Inside her car, her fingers wrapped around the steering wheel and she held tight. Breathing was a challenge, but in the rearview mirror she glanced at her brother’s house surrounded by the weeping trees. Her heart was practically frozen, but she turned the key and listened for the sound of the engine that sparked her car to life. Her foot pressed the pedal harder than normal and she drove fast to get away.

On her way to work at Morgan Enterprises, she picked up the phone. She needed to talk to someone, but there was no one to confide in about her brother. She told the phone, “I can’t call Tess or any of my friends.”

Then her phone said, “How may I help you?”

She laughed to herself and knew she looked foolish if anyone passed her, but she didn’t care. Se parked in her spot in the employee parking lot. She stared at the faceless phone and realized it was the artificial intelligence, so she asked, “Who is Gable Hawke?”

“Here is what I found about Gable Hawke.”

Information about the CEO of a computer tech firm filled her phone. She glanced at her pocketbook to check on her brother’s confession letter. Her face felt cold, but she used her phone to research his parents’ recent attempted murder and how the police had no suspects.

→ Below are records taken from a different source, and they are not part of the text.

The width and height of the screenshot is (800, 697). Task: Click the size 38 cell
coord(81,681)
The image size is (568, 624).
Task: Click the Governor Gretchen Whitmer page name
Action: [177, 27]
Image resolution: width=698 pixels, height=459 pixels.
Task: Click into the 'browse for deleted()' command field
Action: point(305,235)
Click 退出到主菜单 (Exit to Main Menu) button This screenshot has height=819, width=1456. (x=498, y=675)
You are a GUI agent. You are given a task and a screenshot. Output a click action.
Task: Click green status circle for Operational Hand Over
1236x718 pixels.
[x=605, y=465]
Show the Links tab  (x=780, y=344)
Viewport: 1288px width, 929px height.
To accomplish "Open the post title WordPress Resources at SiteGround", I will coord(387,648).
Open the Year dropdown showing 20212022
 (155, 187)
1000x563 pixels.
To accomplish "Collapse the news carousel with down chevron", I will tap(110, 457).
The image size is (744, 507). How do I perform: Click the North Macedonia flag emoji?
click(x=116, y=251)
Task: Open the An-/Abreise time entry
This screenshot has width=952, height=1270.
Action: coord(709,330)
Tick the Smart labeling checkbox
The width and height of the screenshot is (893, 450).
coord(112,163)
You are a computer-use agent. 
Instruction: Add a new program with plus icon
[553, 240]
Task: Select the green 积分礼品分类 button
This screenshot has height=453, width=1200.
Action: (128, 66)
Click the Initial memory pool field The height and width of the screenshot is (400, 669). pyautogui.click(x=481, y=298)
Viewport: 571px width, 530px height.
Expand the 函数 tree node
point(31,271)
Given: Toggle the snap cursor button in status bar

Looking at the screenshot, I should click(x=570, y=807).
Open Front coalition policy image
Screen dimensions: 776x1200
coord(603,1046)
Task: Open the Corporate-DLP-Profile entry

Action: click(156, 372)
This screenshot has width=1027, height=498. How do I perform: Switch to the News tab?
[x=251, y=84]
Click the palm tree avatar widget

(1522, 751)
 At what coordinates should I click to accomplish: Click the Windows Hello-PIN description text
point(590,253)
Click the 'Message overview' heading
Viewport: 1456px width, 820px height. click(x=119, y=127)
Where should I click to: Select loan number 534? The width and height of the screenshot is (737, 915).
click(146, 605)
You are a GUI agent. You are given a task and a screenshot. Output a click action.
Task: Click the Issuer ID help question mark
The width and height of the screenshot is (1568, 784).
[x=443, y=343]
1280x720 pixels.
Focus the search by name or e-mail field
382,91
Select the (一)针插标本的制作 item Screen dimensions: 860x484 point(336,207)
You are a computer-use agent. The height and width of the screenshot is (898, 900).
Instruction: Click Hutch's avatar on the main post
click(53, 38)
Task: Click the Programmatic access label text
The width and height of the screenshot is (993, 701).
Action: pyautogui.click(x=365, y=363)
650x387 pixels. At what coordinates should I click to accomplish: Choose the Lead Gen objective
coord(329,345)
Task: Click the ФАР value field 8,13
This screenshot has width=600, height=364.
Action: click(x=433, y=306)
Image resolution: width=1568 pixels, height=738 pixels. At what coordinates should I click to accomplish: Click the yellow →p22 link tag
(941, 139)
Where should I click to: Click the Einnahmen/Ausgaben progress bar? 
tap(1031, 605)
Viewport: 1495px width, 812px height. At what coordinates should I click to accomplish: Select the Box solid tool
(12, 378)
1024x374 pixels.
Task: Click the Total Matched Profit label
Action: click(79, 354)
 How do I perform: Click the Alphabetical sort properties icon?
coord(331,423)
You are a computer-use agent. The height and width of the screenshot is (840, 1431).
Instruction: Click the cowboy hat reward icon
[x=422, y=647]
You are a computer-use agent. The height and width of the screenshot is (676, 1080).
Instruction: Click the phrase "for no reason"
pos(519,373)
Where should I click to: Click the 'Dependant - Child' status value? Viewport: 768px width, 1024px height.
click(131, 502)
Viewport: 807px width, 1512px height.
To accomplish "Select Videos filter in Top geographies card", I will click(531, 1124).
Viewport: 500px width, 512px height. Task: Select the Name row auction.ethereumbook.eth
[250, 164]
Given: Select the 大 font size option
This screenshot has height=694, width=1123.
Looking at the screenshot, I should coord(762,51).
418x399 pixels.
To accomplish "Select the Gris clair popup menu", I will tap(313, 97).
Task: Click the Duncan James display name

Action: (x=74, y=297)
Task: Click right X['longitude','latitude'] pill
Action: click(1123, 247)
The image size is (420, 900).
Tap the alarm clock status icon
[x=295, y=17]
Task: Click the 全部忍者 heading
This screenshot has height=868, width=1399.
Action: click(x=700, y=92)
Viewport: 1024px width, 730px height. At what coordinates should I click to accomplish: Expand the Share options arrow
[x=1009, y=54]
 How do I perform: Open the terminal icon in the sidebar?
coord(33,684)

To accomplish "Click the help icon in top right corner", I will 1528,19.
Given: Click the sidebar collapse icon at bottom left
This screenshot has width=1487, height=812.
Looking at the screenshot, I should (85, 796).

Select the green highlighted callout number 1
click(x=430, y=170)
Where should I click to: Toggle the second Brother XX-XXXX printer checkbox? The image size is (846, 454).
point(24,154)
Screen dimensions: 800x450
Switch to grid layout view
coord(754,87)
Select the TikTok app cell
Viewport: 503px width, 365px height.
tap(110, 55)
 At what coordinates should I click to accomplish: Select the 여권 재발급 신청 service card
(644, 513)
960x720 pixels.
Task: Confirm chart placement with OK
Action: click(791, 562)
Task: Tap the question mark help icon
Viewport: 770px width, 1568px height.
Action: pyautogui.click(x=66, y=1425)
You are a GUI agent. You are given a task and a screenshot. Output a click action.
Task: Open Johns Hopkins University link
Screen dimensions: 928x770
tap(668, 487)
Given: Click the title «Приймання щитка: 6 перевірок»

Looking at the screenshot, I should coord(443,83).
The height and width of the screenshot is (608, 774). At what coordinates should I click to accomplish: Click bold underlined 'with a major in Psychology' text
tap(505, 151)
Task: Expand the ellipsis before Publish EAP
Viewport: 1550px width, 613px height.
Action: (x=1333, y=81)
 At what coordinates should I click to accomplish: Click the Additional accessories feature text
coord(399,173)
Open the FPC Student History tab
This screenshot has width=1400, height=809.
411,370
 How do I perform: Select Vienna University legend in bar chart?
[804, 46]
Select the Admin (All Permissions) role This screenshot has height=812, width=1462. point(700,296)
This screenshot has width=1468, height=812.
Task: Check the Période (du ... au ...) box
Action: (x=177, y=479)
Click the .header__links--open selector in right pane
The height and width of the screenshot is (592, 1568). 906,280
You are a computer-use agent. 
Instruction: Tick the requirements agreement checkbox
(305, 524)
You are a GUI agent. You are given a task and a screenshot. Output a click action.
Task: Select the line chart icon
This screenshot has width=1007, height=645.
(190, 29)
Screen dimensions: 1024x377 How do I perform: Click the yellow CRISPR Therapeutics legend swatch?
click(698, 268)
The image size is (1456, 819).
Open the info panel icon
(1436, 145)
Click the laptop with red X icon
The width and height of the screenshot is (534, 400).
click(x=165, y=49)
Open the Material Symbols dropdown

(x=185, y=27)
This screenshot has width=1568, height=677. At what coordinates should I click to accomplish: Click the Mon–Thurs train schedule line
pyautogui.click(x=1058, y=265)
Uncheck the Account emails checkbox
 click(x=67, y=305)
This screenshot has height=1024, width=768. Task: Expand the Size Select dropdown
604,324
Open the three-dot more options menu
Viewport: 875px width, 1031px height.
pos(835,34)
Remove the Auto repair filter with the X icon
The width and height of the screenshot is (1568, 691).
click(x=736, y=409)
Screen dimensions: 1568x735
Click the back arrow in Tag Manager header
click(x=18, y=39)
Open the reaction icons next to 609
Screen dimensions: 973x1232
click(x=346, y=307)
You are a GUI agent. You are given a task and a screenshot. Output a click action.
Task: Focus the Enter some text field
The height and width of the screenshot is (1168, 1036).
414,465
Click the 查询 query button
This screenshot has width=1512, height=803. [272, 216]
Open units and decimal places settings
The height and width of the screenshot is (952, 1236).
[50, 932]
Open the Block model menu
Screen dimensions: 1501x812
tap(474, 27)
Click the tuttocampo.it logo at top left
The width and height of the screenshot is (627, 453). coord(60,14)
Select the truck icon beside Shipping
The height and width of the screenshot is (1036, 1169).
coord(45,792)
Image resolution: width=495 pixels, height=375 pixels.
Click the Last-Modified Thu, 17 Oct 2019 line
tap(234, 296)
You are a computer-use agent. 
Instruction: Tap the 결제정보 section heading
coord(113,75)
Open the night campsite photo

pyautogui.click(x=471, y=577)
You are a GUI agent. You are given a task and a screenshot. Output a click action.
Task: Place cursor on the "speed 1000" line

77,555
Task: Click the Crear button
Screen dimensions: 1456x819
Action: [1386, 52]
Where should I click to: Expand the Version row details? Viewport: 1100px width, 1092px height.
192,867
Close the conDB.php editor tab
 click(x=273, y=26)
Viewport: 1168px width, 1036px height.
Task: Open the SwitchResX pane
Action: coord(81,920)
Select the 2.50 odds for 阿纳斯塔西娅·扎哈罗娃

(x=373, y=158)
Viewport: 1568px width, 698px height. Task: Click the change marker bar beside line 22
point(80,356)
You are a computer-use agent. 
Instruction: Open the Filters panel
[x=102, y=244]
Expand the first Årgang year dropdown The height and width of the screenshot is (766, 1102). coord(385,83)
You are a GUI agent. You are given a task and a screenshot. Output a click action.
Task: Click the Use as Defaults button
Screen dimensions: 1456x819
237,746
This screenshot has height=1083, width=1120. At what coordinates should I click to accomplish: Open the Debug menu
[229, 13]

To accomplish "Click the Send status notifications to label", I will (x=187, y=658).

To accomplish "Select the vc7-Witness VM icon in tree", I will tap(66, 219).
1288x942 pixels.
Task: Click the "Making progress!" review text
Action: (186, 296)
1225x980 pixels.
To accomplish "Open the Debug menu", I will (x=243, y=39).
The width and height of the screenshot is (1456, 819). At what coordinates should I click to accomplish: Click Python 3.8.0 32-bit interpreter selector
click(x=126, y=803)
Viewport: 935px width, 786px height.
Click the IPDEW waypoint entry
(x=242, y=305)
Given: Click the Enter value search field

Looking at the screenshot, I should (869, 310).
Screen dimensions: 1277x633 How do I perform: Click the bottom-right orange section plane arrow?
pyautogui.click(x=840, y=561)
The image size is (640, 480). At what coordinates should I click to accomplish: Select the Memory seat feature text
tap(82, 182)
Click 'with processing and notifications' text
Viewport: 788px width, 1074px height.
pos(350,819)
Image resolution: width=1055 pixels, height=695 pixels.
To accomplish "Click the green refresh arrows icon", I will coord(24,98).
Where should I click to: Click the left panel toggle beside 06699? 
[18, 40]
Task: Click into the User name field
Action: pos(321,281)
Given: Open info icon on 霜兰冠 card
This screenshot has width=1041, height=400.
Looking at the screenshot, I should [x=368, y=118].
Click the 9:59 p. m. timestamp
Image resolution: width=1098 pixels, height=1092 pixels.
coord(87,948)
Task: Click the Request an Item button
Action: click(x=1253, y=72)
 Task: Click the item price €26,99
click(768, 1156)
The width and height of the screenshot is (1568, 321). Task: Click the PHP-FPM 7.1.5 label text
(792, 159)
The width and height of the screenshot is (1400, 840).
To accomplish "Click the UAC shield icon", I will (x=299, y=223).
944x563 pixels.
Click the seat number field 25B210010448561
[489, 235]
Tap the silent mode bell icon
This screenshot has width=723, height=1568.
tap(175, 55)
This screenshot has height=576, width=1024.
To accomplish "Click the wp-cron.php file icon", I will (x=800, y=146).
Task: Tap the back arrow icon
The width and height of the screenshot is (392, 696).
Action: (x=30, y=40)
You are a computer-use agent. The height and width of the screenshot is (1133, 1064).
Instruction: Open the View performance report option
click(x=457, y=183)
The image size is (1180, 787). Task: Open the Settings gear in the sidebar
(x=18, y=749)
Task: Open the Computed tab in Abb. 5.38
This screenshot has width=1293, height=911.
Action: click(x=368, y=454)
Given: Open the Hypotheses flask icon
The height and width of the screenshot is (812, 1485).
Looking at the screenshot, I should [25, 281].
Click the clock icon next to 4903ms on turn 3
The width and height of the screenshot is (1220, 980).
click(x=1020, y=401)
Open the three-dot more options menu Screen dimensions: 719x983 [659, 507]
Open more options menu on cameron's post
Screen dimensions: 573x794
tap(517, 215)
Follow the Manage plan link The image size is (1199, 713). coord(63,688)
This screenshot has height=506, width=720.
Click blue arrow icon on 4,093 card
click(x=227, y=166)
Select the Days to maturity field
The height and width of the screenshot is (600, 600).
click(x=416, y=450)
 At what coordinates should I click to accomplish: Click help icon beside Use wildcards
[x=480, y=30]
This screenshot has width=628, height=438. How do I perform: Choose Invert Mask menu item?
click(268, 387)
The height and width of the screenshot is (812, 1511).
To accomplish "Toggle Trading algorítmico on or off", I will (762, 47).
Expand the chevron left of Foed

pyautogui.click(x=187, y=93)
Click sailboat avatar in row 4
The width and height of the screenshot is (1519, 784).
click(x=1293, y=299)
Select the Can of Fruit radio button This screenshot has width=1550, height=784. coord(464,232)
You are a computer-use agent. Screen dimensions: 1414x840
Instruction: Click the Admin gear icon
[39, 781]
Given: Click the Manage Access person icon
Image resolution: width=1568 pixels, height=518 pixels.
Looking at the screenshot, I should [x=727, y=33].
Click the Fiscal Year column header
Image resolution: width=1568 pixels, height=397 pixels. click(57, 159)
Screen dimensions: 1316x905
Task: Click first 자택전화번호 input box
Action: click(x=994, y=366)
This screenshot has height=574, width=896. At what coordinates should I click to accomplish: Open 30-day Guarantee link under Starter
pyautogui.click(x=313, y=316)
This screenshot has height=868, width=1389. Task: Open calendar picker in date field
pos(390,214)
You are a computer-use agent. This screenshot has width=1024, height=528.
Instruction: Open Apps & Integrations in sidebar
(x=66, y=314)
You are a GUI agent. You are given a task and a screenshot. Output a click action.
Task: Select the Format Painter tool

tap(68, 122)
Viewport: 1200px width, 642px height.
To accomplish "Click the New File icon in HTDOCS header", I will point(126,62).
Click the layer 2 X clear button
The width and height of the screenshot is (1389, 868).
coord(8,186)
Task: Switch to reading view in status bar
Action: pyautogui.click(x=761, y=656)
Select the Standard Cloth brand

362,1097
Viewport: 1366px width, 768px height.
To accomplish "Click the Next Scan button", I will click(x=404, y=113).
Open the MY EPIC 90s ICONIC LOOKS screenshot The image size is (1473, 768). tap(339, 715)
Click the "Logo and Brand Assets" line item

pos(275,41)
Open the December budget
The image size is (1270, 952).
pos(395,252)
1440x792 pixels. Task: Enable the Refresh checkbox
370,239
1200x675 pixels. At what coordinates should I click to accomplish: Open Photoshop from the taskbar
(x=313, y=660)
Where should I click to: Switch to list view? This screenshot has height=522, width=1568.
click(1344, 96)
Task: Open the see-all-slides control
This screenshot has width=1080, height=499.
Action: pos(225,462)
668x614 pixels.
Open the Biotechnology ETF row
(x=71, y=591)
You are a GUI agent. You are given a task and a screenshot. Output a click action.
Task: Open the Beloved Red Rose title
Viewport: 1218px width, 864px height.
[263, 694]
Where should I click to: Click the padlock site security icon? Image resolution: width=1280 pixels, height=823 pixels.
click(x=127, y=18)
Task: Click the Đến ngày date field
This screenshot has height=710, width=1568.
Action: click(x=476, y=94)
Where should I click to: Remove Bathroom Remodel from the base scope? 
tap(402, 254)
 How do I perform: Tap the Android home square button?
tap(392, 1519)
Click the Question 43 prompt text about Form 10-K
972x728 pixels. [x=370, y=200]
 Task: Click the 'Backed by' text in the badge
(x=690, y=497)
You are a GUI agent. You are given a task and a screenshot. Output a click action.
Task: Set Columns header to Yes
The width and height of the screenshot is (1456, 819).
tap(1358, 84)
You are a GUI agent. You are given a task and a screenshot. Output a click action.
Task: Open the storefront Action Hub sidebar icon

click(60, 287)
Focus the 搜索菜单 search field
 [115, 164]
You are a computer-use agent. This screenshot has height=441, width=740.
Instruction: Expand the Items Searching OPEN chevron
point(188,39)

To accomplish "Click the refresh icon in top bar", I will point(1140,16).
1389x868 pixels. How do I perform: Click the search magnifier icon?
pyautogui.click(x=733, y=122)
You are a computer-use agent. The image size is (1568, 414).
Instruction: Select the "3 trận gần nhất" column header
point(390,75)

If she went upstairs, she’d sit at her desk and stare at her pocketbook.

Tires squealed past her and adrenaline rushed through her body. She grabbed her bag and dug in for the folder while she tried to shift into her seat like it might mask her. She looked around the lot and saw no one, so she read.

These were the schematics of an attempted hit and she reread the details about how the parents of Gable Hawke were practically executed. This wasn’t an unknown assailant to her like the news report read. The boy who’d rescued frogs from the road after it rained so they wouldn’t get run over by cars? Had he been so screwed up by what he’d seen in the war to commit such an atrocity? This was her brother’s work. Why else would he have written such a letter and signed it? She swallowed.

If she didn’t turn this in, she was now an accessory. Her heart slammed in her chest. She’d not go to prison, not for something her brother might have done. Her mother’s words echoed in her brain to protect Maddox. In Florida, they had the death penalty. If she turned her brother in, she’d have to make a deal. She swallowed and tried to get a grip. She only had one hope and it was probably stupid. Her mind eased and started her car again until her courage grew and she told her phone. “I’ll need driving directions to the Hawke Inc.”